Task prompt:
Please copy exactly the lines from the top of the data through the line containing "basj (86, 287)", and nothing else.

Exercise data:

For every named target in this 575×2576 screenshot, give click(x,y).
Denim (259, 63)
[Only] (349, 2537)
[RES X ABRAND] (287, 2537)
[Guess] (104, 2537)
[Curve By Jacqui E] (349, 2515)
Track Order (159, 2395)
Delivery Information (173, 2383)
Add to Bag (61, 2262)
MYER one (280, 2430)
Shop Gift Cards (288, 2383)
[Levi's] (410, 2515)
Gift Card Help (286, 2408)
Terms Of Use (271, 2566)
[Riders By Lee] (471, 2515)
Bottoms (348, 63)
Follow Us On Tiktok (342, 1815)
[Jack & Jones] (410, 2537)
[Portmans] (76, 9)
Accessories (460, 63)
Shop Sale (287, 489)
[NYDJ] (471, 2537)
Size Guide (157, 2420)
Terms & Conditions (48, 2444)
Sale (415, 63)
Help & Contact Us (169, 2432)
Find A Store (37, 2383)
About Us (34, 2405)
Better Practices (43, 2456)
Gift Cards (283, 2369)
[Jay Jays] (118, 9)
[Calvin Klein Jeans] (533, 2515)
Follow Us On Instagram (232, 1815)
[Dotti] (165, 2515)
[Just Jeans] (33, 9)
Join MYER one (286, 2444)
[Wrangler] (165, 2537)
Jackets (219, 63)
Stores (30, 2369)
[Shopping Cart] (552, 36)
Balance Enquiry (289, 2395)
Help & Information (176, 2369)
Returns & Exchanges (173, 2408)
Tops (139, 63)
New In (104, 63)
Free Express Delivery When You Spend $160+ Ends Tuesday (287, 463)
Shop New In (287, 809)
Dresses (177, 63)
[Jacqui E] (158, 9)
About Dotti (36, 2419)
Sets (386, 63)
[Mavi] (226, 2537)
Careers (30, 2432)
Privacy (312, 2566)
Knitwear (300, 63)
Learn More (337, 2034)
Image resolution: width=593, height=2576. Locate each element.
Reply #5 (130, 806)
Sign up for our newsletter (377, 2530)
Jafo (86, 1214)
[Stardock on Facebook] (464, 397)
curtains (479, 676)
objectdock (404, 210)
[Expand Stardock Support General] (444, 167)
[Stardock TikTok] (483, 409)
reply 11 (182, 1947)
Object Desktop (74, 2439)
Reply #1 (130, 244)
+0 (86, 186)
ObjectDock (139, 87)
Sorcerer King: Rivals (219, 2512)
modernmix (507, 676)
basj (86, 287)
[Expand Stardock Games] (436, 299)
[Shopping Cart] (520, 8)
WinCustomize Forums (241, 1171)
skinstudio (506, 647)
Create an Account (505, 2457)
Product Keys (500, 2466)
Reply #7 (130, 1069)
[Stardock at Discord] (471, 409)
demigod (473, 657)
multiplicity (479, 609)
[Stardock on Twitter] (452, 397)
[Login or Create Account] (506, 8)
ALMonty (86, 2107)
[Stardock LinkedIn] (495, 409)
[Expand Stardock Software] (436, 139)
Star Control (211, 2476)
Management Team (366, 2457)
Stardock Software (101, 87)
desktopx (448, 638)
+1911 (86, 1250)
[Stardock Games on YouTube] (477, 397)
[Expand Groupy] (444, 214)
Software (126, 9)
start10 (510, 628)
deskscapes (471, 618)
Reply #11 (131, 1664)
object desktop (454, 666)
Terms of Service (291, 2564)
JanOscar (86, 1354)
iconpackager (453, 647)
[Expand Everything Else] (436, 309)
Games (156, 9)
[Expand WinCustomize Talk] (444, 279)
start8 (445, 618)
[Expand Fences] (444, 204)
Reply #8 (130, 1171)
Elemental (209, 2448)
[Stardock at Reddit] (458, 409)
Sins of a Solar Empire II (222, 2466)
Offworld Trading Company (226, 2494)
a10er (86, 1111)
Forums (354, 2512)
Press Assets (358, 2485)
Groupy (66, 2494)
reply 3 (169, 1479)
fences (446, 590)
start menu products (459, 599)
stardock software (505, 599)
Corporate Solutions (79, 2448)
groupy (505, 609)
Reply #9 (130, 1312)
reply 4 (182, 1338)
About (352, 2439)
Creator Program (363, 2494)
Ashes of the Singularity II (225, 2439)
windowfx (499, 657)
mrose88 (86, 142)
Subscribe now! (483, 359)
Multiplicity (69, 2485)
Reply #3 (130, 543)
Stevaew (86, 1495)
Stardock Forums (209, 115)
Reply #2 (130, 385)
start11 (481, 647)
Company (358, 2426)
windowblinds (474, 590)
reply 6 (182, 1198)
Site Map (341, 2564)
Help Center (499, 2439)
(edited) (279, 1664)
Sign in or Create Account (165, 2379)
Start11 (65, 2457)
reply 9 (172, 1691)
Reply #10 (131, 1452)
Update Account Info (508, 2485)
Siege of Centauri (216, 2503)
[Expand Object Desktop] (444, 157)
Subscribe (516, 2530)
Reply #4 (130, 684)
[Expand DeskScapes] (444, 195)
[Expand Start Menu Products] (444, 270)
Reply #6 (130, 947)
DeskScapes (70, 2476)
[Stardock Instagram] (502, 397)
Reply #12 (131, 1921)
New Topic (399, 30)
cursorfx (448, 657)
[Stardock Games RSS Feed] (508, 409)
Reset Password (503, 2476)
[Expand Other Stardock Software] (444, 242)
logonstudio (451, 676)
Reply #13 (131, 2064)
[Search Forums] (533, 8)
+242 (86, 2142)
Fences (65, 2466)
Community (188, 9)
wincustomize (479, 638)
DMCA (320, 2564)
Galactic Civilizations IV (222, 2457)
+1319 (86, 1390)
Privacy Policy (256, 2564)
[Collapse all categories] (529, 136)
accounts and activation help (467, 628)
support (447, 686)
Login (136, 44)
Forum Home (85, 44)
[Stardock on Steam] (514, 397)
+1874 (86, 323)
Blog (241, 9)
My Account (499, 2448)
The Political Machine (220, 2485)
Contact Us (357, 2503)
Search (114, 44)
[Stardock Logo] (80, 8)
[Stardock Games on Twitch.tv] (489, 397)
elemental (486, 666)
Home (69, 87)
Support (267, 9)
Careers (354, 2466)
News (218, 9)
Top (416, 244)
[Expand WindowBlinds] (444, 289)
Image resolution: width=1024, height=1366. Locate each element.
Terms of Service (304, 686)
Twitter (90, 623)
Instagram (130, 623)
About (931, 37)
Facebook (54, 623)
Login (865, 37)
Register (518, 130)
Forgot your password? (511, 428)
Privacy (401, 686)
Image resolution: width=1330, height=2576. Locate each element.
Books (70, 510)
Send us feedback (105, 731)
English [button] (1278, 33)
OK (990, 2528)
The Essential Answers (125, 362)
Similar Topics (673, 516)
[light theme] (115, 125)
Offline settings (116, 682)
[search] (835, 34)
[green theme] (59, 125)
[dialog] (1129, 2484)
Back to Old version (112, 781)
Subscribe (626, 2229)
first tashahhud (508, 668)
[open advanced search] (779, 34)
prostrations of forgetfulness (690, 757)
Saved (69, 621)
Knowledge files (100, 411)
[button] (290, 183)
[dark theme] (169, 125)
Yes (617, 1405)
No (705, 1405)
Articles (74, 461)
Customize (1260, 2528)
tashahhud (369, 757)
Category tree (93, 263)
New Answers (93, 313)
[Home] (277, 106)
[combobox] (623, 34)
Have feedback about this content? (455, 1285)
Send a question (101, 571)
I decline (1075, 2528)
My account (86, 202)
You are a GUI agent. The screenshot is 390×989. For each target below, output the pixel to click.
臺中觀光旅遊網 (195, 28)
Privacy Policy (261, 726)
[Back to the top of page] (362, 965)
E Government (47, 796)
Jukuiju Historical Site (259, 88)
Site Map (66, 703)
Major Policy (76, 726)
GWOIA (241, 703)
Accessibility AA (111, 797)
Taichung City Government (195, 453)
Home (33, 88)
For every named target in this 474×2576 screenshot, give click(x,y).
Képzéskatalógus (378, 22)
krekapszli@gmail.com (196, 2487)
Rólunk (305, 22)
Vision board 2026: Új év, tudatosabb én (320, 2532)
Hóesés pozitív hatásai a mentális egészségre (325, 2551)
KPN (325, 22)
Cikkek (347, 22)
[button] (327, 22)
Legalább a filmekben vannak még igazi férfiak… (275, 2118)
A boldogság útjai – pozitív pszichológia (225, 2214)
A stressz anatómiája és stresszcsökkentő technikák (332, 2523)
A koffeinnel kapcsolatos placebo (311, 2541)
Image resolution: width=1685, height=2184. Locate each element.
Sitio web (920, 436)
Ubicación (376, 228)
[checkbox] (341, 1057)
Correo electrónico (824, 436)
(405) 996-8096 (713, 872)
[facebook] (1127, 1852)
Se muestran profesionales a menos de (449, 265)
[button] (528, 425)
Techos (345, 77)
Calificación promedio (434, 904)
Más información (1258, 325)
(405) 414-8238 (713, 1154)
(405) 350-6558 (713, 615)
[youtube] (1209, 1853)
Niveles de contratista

Response to this exercise:
For every named target in this 575×2576 screenshot, give click(x,y).
Denim (259, 63)
[Only] (349, 2537)
[RES X ABRAND] (287, 2537)
[Guess] (104, 2537)
[Curve By Jacqui E] (349, 2515)
Track Order (159, 2395)
Delivery Information (173, 2383)
Add to Bag (61, 2262)
MYER one (280, 2430)
Shop Gift Cards (288, 2383)
[Levi's] (410, 2515)
Gift Card Help (286, 2408)
Terms Of Use (271, 2566)
[Riders By Lee] (471, 2515)
Bottoms (348, 63)
Follow Us On Tiktok (342, 1815)
[Jack & Jones] (410, 2537)
[Portmans] (76, 9)
Accessories (460, 63)
Shop Sale (287, 489)
[NYDJ] (471, 2537)
Size Guide (157, 2420)
Terms & Conditions (48, 2444)
Sale (415, 63)
Help & Contact Us (169, 2432)
Find A Store (37, 2383)
About Us (34, 2405)
Better Practices (43, 2456)
Gift Cards (283, 2369)
[Jay Jays] (118, 9)
[Calvin Klein Jeans] (533, 2515)
Follow Us On Instagram (232, 1815)
[Dotti] (165, 2515)
[Just Jeans] (33, 9)
Join MYER one (286, 2444)
[Wrangler] (165, 2537)
Jackets (219, 63)
Stores (30, 2369)
[Shopping Cart] (552, 36)
Balance Enquiry (289, 2395)
Help & Information (176, 2369)
Returns & Exchanges (173, 2408)
Tops (139, 63)
New In (104, 63)
Free Express Delivery When You Spend $160+ Ends Tuesday (287, 463)
Shop New In (287, 809)
Dresses (177, 63)
[Jacqui E] (158, 9)
About Dotti (36, 2419)
Sets (386, 63)
[Mavi] (226, 2537)
Careers (30, 2432)
Privacy (312, 2566)
Knitwear (300, 63)
Learn More (337, 2034)
Image resolution: width=593, height=2576. Locate each element.
Reply #5 (130, 806)
Sign up for our newsletter (377, 2530)
Jafo (86, 1214)
[Stardock on Facebook] (464, 397)
curtains (479, 676)
objectdock (404, 210)
[Expand Stardock Support General] (444, 167)
[Stardock TikTok] (483, 409)
reply 11 (182, 1947)
Object Desktop (74, 2439)
Reply #1 (130, 244)
+0 (86, 186)
ObjectDock (139, 87)
Sorcerer King: Rivals (219, 2512)
modernmix (507, 676)
basj (86, 287)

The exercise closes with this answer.